During the quarter, Tiffany reported net sales of $1.3 billion, up 5% from $1.23 billion last year. Same-store sales rose 6%. During fiscal 2014, Tiffany plans to open 13 new global stores, including five in the Americas, and close four, including one in the Americas. Worldwide net sales are expected to rise by a high single-digit percentage.
In addition, Tiffany authorized the repurchase of up to $300 million of Tiffany’s common stock through open market transactions. Purchases are discretionary and will be made from time to time based on market conditions and the company’s liquidity needs. The program will expire on March 31, 2017.
During the full fiscal year, net earnings dropped 56% to $181.4 from $416.1 million. Net sales rose 5% to $4 billion from $3.8 billion and same-store sales improved 6%.

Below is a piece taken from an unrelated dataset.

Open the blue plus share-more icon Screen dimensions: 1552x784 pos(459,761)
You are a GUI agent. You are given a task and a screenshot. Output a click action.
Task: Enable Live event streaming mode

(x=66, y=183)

“We are proud of our performance this past year,” said Michael J. Kowalski, chairman and CEO of Tiffany. Sales and operating earnings (excluding the arbitration-related charge) rose to record levels. “Sales growth was led by fine and statement jewelry, new or expanded jewelry collections, and continuing strength in our iconic jewelry designs. Tiffany's marketing communications more effectively engaged global consumers wherever they shopped, our distribution network was expanded by 14 additional stores, and everywhere the store experience was enhanced by improved visual merchandising.”